SemEval 2020: Best Task, Best Paper!!
SemEval-2020 features two overall awards, one for organizers of a task and one for a team participating in a task.
We are very pleased to announce the winners of these awards for SemEval-2020!
Best Task Award
The Best Task award, for organizers of an individual shared task, recognizes a task that stands out for making an important intellectual contribution to empirical computational semantics, as demonstrated by a creative, interesting, and scientifically rigorous dataset and evaluation design, and a well-written task overview paper.
Nabil Hossain, John Krumm, Michael Gamon, and Henry Kautz
The set-up for this computational humor task combines cleverness and simplicity, resulting in a challenging yet accessible task. The dataset consists of headlines which have been edited for potentially humorous results—in each case, one word in the headline has been replaced—as well as funniness ratings acquired by crowdsourcing. Task participants could participate in either of two subtasks: 1) assign a funniness score to edited headlines, 2) identify the funniest of two edited versions of the same headline. The task description paper is well-written and includes insightful analysis both of the performance of participating systems and of interesting aspects of the task.
Cunxiang Wang, Shuailong Liang, Yili Jin, Yilong Wang, Xiaodan Zhu, and Yue Zhang
This task addresses the important task of distinguishing between natural language utterances that make sense (according to commonsense knowledge) and those that do not. The dataset combines natural language statements with explanations. More specifically, each instance consists of two similarly-worded statements (with one making more sense than the other), three candidate explanations for why the less-reasonable statement doesn’t make sense, one identified best explanation (selected from the candidates), and two alternate phrasings of the best explanation.
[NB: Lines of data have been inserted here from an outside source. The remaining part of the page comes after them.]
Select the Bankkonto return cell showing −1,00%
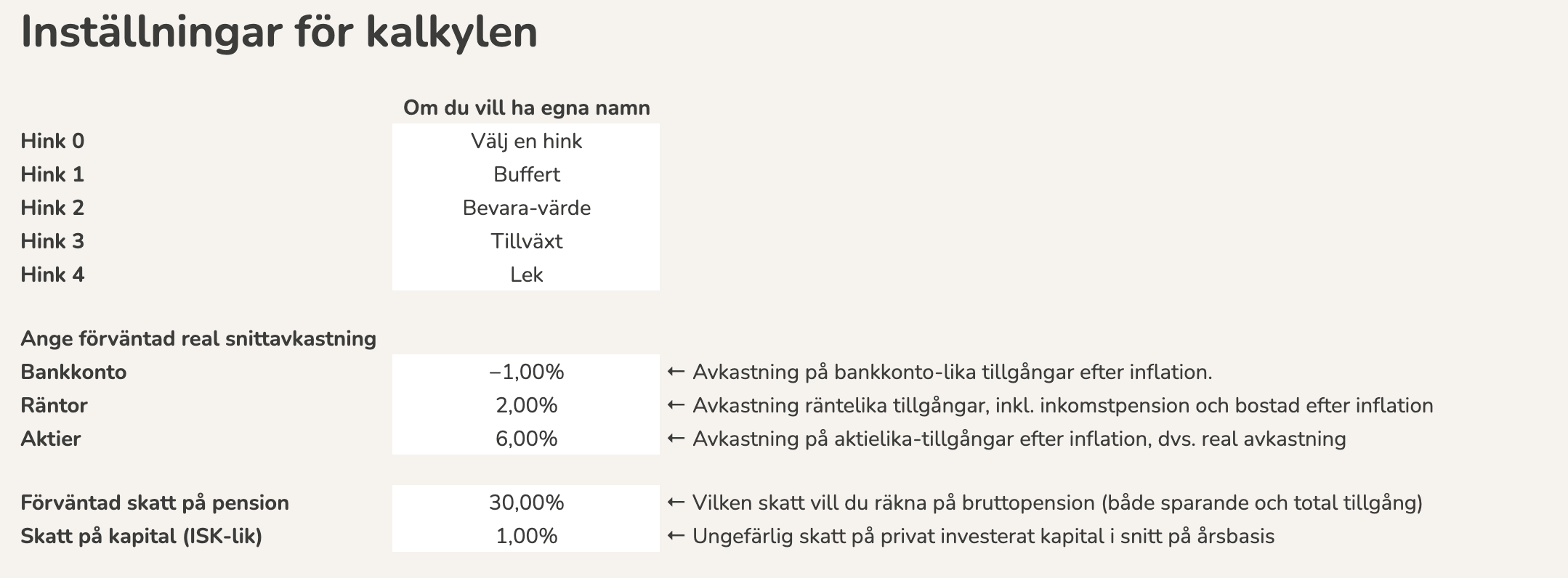This screenshot has height=578, width=1568. tap(526, 372)
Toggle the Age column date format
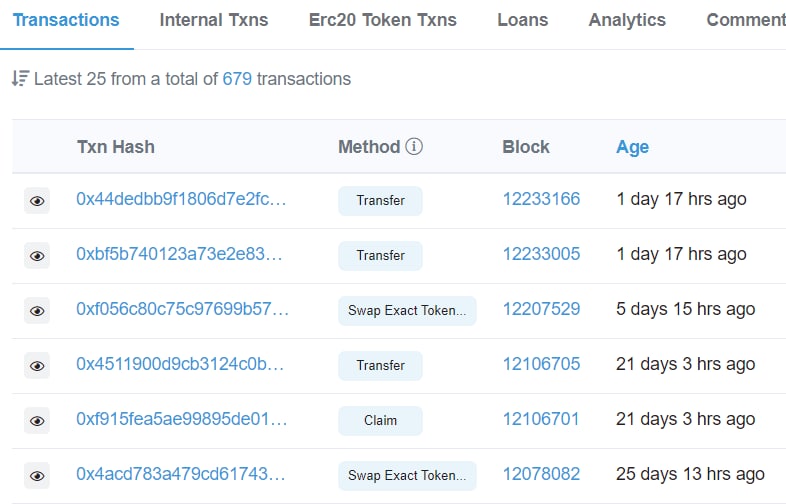Viewport: 786px width, 504px height. 632,147

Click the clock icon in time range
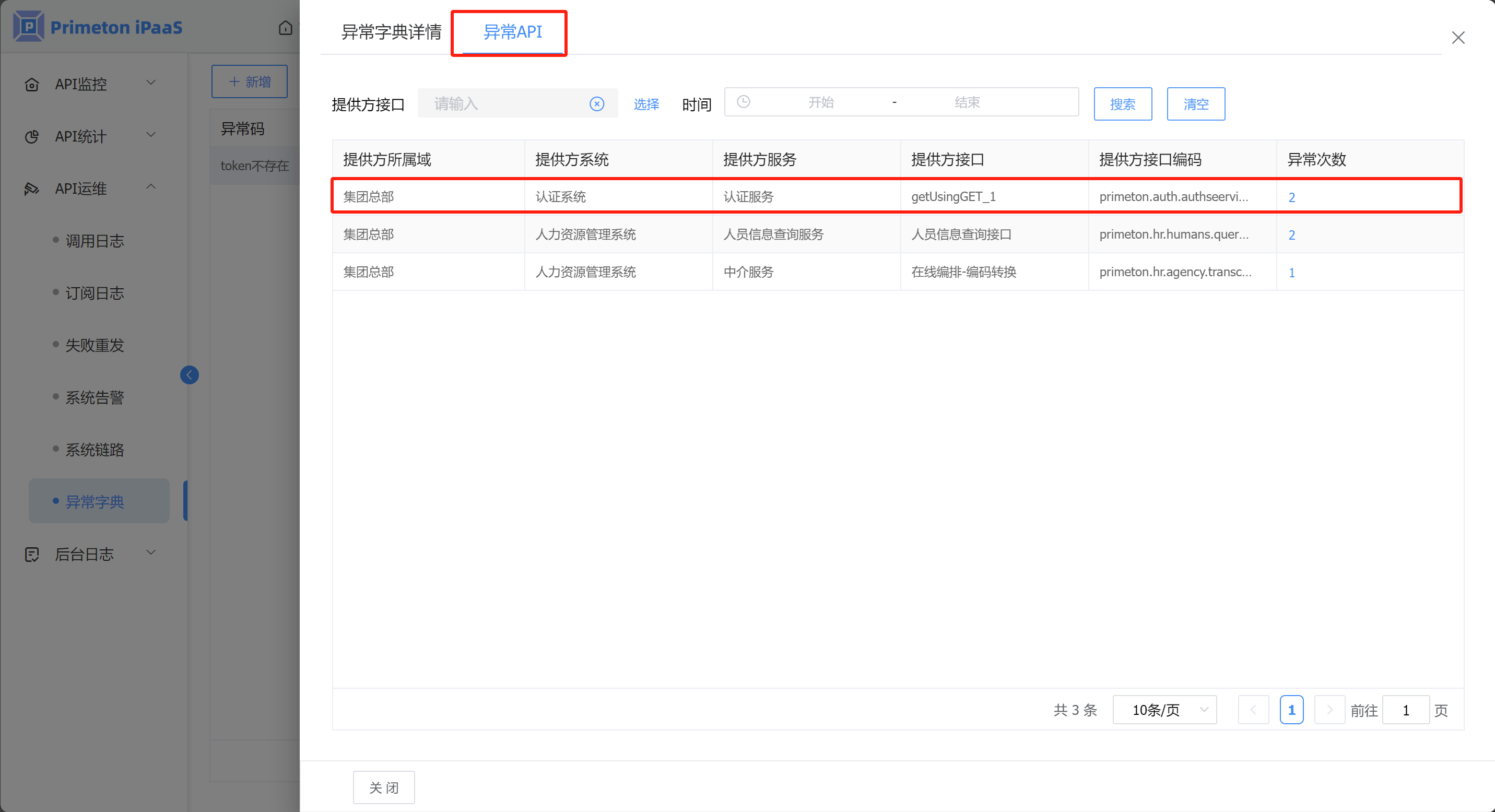pos(744,102)
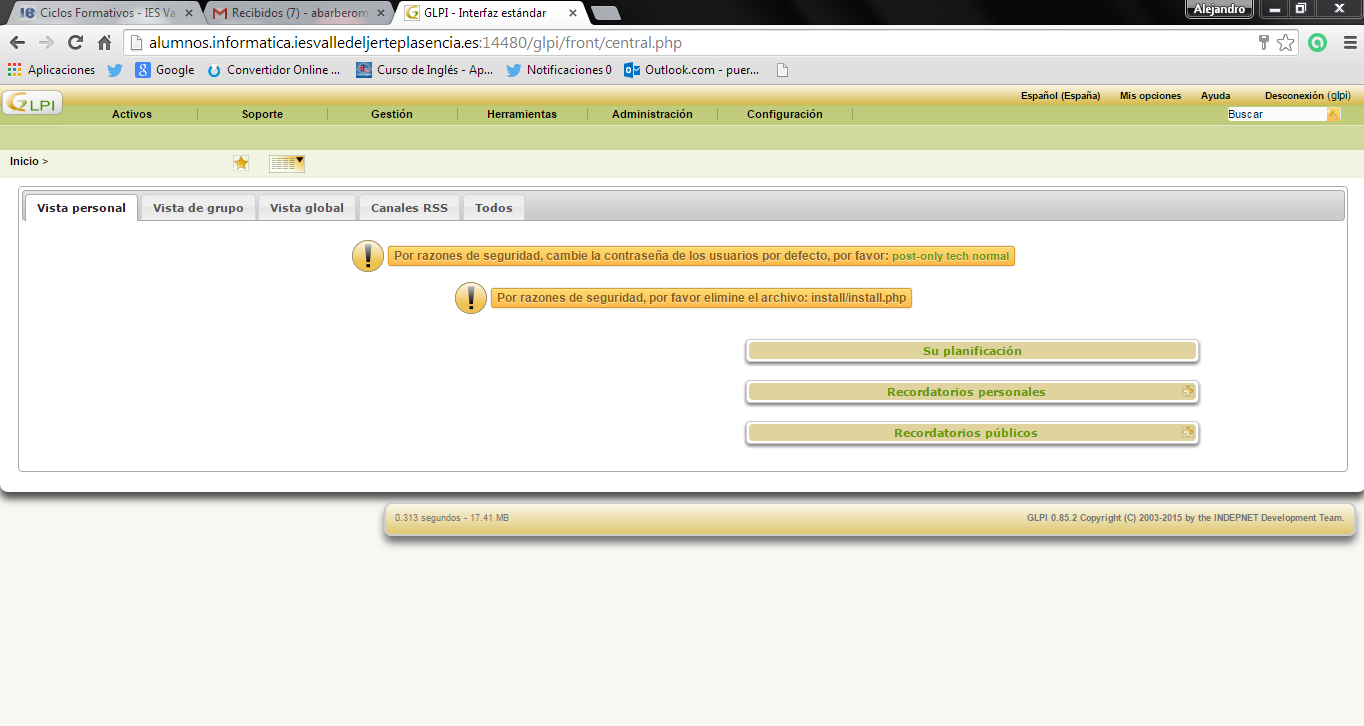Screen dimensions: 1364x726
Task: Click the search magnifier icon next to Buscar
Action: (1333, 115)
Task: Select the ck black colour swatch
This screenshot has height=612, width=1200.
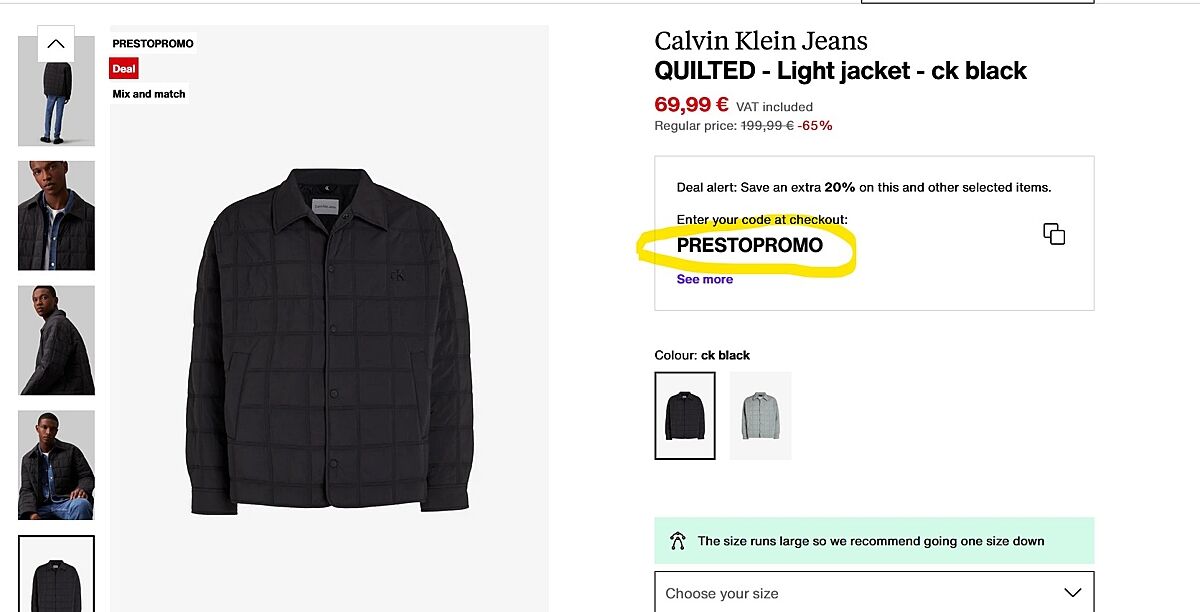Action: [685, 415]
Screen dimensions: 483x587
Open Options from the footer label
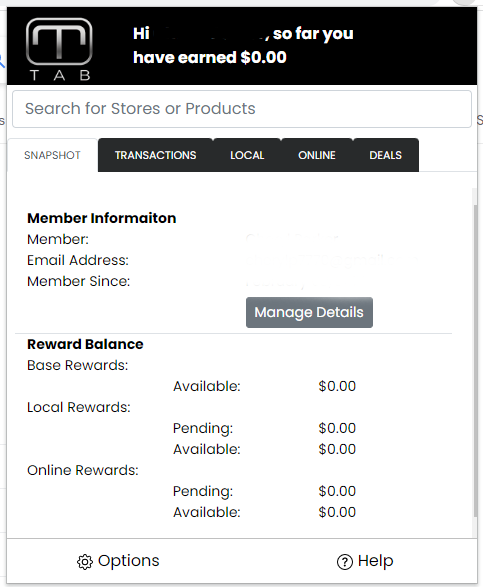click(128, 561)
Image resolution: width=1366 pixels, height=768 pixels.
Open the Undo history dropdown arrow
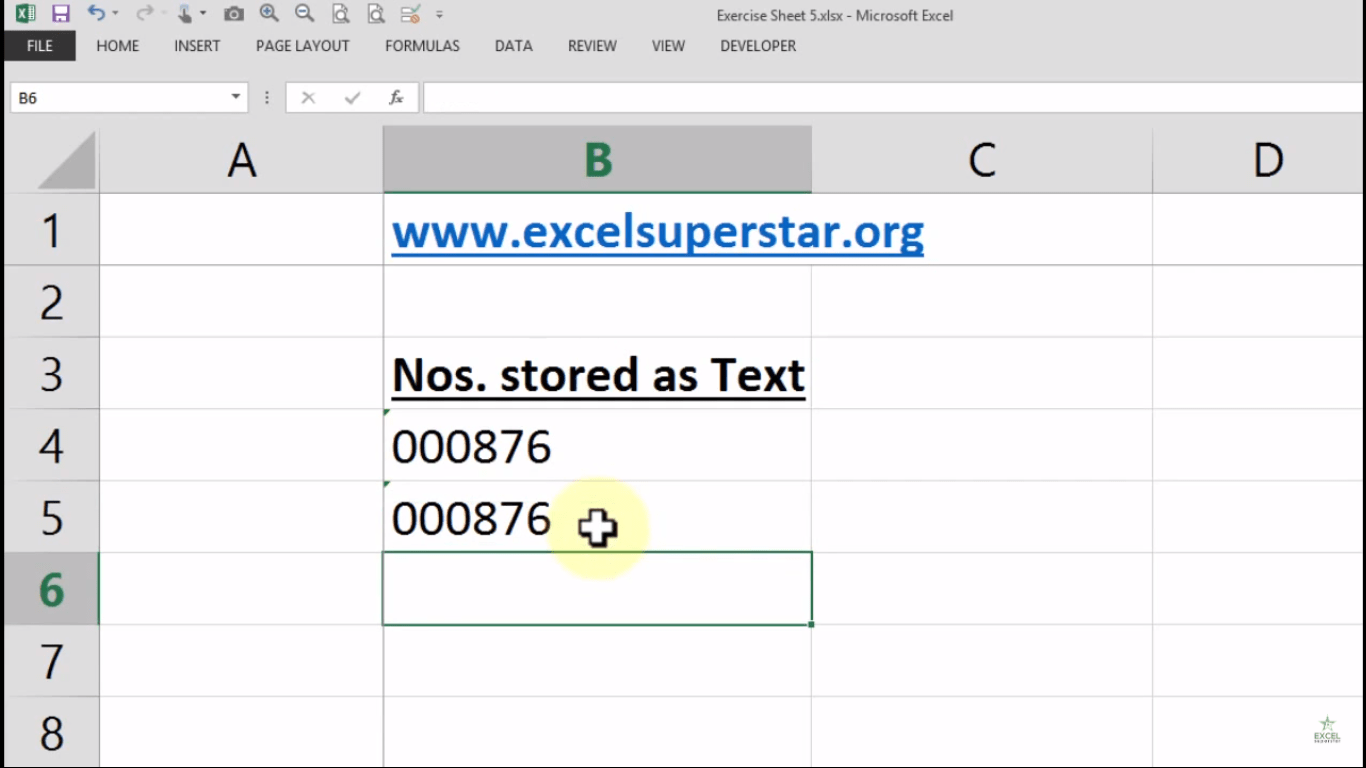point(115,14)
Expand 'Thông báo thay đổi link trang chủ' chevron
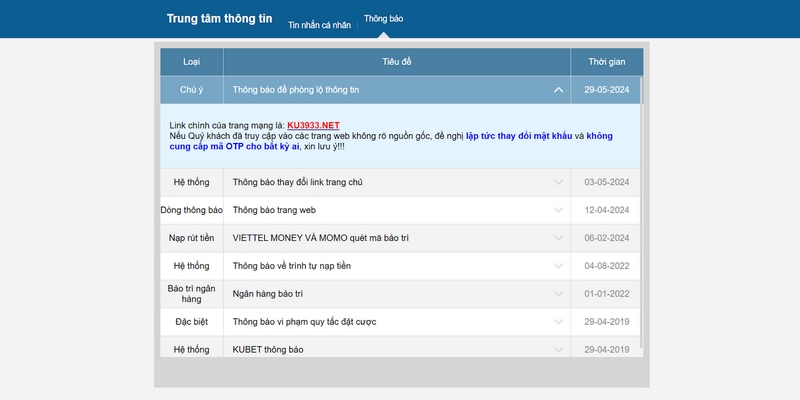 pyautogui.click(x=558, y=182)
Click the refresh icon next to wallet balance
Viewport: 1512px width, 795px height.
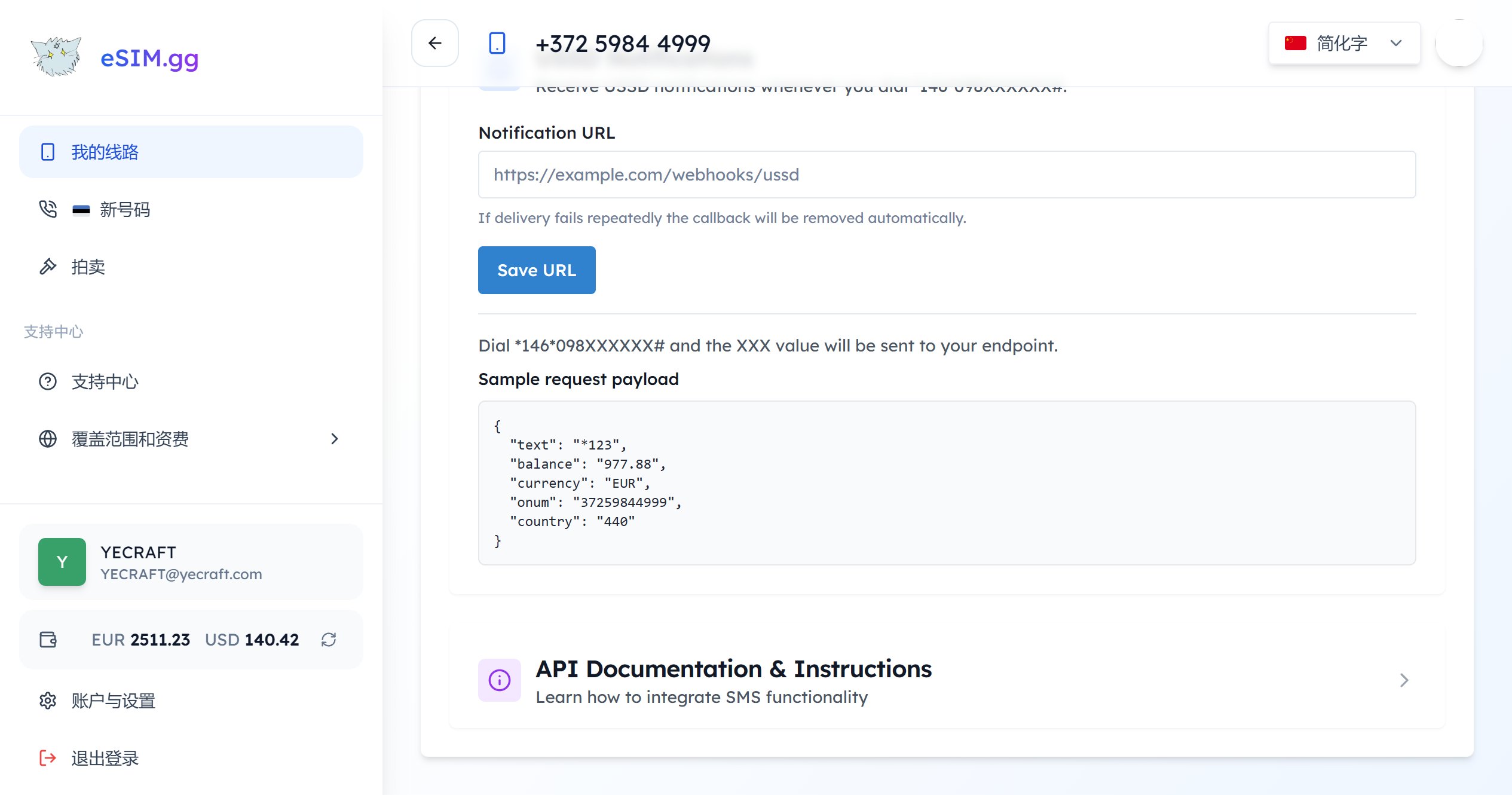click(328, 640)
This dataset can be extremely useful for future work on commonsense reasoning. Three subtasks were available to participants: 1) selecting the more sensible of the two statements, 2) choosing the best explanation from the three candidates, and 3) generating an explanation. The paper provides thorough explanations of the task, the dataset and its construction, and the evaluation metrics, as well as detailed analysis of the dataset. It concludes with an overview of the systems participating in the task.
Giovanni Da San Martino, Alberto Barrón-Cedeño, Henning Wachsmuth, Rostislav Petrov, and Preslav Nakov
This task addresses the very important and very difficult challenge of identifying propagandistic techniques as used in news articles. Following a complex interdisciplinary literature on methods of propaganda, the task organizers devise an inventory of 14 propaganda types and create a dataset in which news articles are labeled for text spans containing at least one propaganda technique. Each span is then labeled with the particular technique used in the span. The structure of the dataset parallels the two subtasks of span identification and technique classification. The paper provides a very detailed analysis of the different types of systems developed by participants, as well as their respective performance on the two subtasks.
Best Paper Award
The Best Paper award, for task participants, recognizes a system description paper that advances our understanding of a problem and available solutions with respect to a task. It need not be the highest-scoring system in the task, but it must have a strong analysis component in the evaluation, as well as a clear and reproducible description of the problem, algorithms, and methodology.
Best Paper 2020: ApplicaAI at SemEval-2020 Task 11: On RoBERTa-CRF, Span CLS and Whether Self-Training Helps Them
Dawid Jurkiewicz, Łukasz Borchmann, Izabela Kosmala, and Filip Graliński
This paper approaches the task of propaganda detection and classification, successfully combining modern neural models (Transformers) with more traditional machine learning models (Conditional Random Fields) and methods (self-training). The presentation of the results is exemplary, reporting variance from random seeds, and an ablation study of the most important model components. The error analysis is insightful, identifying which classes are most often confused and which linguistic features correlate with model errors. Overall, there are clear conclusions for future researchers looking at this task, or looking to apply these techniques to other tasks.
Honorable Mention: SESAM at SemEval-2020 Task 8: Investigating the relationship between image and text in sentiment analysis of memes
Lisa Bonheme and Marek Grzes
This paper approaches the task of sentiment analysis of memes, with a careful consideration of how to combine features from the text and the image. Although the results could be seen as negative, because the multimodal models overall performed no better than text-only or image-only models, the clear presentation of the results highlights the challenges of dealing with multimodal data. The results are supported by an analysis of the dataset using Canonical Correlation Analysis.